--- START EXTRACT ---

Saturday, December 13, 2025

Someone in the Attic by Andrea Mara

 


Julia’s young daughter, Isla, has been following the latest craze on her phone where, through the wonders of photoshop (or some such), it appears that a black clad figure can emerge from the attic into the living area of a specific house, when one day Isla realises the house she is looking at is the same one she and her family have moved into after their arrival in Ireland from America.

There have been lots of books with a stranger in the attic theme, they are always creepy, and this one is no exception. It has the usual elements of fear and suspense but also explores making evidence fit a narrative. When videos keep coming showing more of the interior of the house and they have obviously not been made from copies of Isla’s  earlier posts, Julia has to try and work out who is targeting the house and why, and this involves delving into her past before she left Ireland.

There are some great red herrings and I did lots of second guessing which made this a most enjoyable book for me. I am a rusted-on Andrea Mara fan, and Someone in the Attic did it for me, as always.

Published by Penguin

Thursday, December 11, 2025

The Piano Woman by Rozzi Bazzani

 


The Piano Woman by Rozzi Bazzani is a dual timeline story, one of my favourite genres. Maddison, a successful novelist living in Melbourne, is surprised to receive a letter from a solicitor in England informing her that she is the last surviving female relative of Lady Rose Hampton of Hebden in Kent, and it has taken many ears to find her. As such, Maddie reads, she has inherited an antique grand piano.

--- END EXTRACT ---

* **AIM 1**:
Answer these questions from the book reviews, one line each:
(a) Before moving into the house, where did Julia's family arrive in Ireland from?
(b) Who published Someone in the Attic?
(c) What has Maddison inherited?
* **AIM 2**: Resume the book reviews after their last sentence, carrying on the piece about The Piano Woman.

--- START DATASET EXCERPT ---

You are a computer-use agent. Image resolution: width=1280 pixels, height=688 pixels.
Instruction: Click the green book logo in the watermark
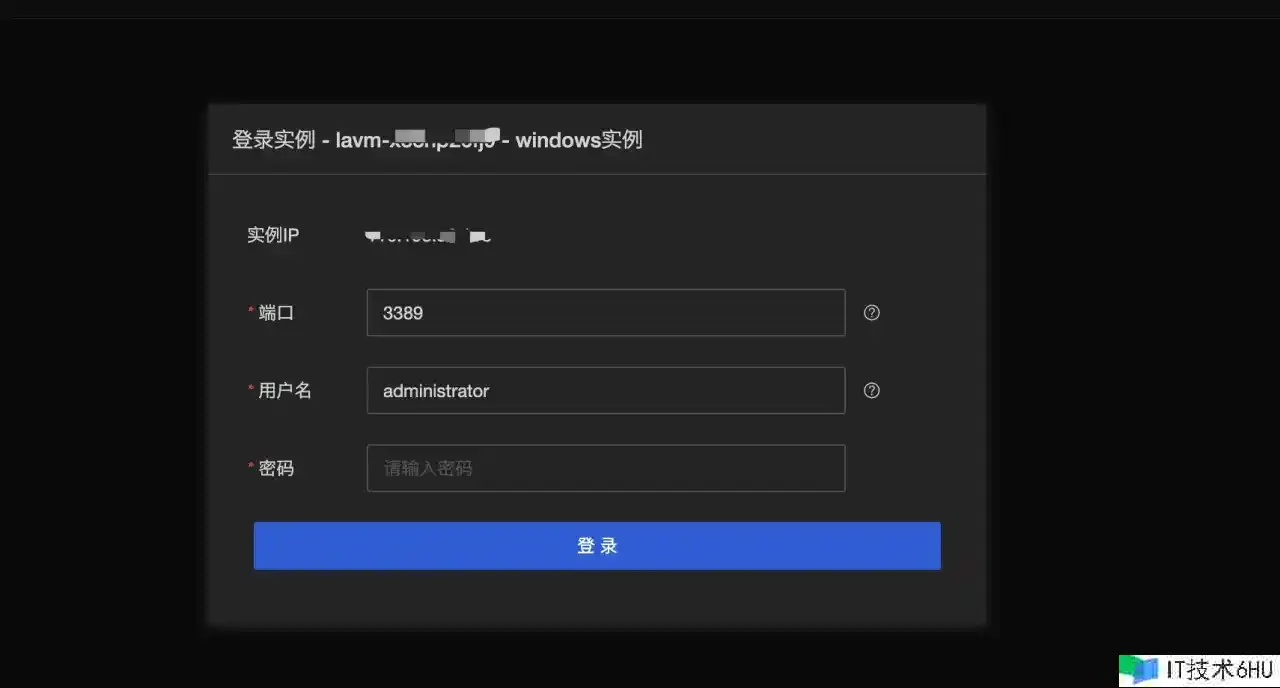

--- END DATASET EXCERPT ---

* **EXERCISE RESULT 1**:
(a) America.
(b) Penguin.
(c) An antique grand piano.

* **EXERCISE RESULT 2**:
Maddie has been going through a troubling time, having discovered the man she loved had been pretty much a serial betrayer; to make matters worse, she is experiencing writer’s block for the first time, and the deadline for her new book is looming. Maddie has been an orphan since she was eighteen when her mother died, and has only vague memories of her grandmother, Abigail, who had died years before then. She makes a decision to go to Kent to claim her inheritance and, hopefully, learn about her family background.

This is a beautiful story which, as Maddie is finding connections to her English relatives in the present day, switches to the early twentieth century. The main characters are easy to keep track of because of each one’s individuality and it was easy to picture them and become lost in the drama, mystery and romance they were all part of. It is a very different book to the Detective Bec Harpin series, and just as engrossing. I read it in a day because I couldn’t put it down!

Top marks, Rozzi.

Published by S & B Books

Monday, December 8, 2025

A Sociopath’s Guide to a Successful Marriage by M K Oliver


Lalla Rook is a sociopath who will destroy (sometimes literally) anyone who gets in her way. She is very good at committing the most heinous crimes, blaming them on other people and getting away with them. The secret to Lalla’s success is that she is able to convince herself that the stories she comes up with in covering up her crimes are true, and sticking by them causes her no problems at all.

Lalla is the fascinating, mesmerising creation of M K Oliver, a man who has taken the brave step of writing in the first person from a woman’s point of view. Of course, Lalla, having no moral compass, is not your average woman and her innermost thoughts are up for grabs.

Although Lalla is incapable of loving other humans, I was pleased to see she has a degree of fondness for her cat.  Being a cat lady myself, I understand this perfectly. This book is great fun in a thieving, conniving, murderous kind of way and I’ve got to say I loved it.

Top marks, Mr Oliver!

Published by Harper Collins

Tuesday, December 2, 2025

How to Kill a Guy in Ten Dates by Shailee Thompson

 

Jamie has been working for a year on her dissertation: “All’s Fair in Love and Gore: The Intersection of Romantic Comedies and Slasher Films in the Late Twentieth and Early Twenty-First Centuries”, towards her PhD in Cinema Studies at NYU. She takes a break from her studies to have a night out with her best friend, Laurie. They are going speed dating.

After a promising start to the evening it becomes apparent to Jamie  that life is imitating art as she and Laurie find themselves in the middle of a slasher-movie scenario. Fortunately, Jamie has memorised a list of ten ways to survive a slasher, and the book then follows the story of the rest of the evening.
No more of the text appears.